**Task goal**
Print the lines of the entries below exactly as they are, from the line with "Image resolution: width=1897" up to and including the line with "tab-supplies: Supplies is".

Data for analysis START

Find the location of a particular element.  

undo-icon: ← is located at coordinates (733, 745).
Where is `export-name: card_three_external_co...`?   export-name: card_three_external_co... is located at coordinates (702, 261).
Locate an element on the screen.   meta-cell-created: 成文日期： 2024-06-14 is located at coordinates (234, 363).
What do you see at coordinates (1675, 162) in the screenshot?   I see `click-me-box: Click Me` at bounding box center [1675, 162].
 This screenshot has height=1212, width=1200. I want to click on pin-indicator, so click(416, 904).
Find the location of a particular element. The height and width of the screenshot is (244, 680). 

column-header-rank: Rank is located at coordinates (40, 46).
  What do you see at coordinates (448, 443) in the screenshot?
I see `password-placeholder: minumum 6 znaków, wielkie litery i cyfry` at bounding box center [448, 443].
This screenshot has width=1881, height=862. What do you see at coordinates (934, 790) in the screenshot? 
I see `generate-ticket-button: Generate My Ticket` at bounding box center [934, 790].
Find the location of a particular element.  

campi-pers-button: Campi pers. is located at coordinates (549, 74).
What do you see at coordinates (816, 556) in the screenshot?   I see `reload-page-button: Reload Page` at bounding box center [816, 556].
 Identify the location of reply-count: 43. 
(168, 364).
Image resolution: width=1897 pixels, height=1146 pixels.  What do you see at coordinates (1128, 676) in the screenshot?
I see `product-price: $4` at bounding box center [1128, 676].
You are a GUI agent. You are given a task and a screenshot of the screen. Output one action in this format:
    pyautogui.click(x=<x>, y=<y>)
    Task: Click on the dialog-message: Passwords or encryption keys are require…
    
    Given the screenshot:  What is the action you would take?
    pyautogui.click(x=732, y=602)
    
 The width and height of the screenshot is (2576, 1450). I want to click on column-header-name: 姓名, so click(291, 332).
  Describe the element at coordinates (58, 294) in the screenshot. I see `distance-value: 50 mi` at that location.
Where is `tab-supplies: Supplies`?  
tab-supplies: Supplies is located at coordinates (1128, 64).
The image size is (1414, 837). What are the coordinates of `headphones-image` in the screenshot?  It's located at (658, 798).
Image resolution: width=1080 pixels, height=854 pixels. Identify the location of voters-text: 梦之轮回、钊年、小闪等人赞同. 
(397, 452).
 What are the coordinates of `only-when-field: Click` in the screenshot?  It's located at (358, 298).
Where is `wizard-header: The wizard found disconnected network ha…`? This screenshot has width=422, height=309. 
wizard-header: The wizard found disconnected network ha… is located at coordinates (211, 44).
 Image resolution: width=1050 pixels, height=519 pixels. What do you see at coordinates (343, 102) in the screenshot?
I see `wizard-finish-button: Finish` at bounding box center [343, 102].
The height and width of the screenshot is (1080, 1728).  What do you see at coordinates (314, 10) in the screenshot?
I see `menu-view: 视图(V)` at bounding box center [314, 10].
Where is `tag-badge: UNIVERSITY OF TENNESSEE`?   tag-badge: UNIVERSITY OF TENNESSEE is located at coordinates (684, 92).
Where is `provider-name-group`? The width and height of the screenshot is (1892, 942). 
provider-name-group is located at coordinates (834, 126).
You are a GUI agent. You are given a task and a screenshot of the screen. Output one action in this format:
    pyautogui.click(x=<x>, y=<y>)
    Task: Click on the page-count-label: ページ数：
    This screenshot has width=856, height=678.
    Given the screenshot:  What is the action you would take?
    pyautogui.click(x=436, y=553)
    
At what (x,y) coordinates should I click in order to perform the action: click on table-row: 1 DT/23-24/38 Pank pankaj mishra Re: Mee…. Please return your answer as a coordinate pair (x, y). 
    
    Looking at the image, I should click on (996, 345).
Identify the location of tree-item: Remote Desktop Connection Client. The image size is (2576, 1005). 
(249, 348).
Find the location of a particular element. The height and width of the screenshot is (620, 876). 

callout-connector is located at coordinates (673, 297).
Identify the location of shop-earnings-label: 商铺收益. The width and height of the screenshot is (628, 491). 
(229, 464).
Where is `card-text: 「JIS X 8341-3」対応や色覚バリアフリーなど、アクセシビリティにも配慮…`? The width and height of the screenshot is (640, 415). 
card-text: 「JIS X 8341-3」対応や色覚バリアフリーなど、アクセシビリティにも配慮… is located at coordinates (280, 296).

Data for analysis END

**Solved exercise**
Image resolution: width=1897 pixels, height=1146 pixels.  What do you see at coordinates (1128, 676) in the screenshot?
I see `product-price: $4` at bounding box center [1128, 676].
You are a GUI agent. You are given a task and a screenshot of the screen. Output one action in this format:
    pyautogui.click(x=<x>, y=<y>)
    Task: Click on the dialog-message: Passwords or encryption keys are require…
    
    Given the screenshot:  What is the action you would take?
    pyautogui.click(x=732, y=602)
    
 The width and height of the screenshot is (2576, 1450). I want to click on column-header-name: 姓名, so click(291, 332).
  Describe the element at coordinates (58, 294) in the screenshot. I see `distance-value: 50 mi` at that location.
Where is `tab-supplies: Supplies`?  
tab-supplies: Supplies is located at coordinates (1128, 64).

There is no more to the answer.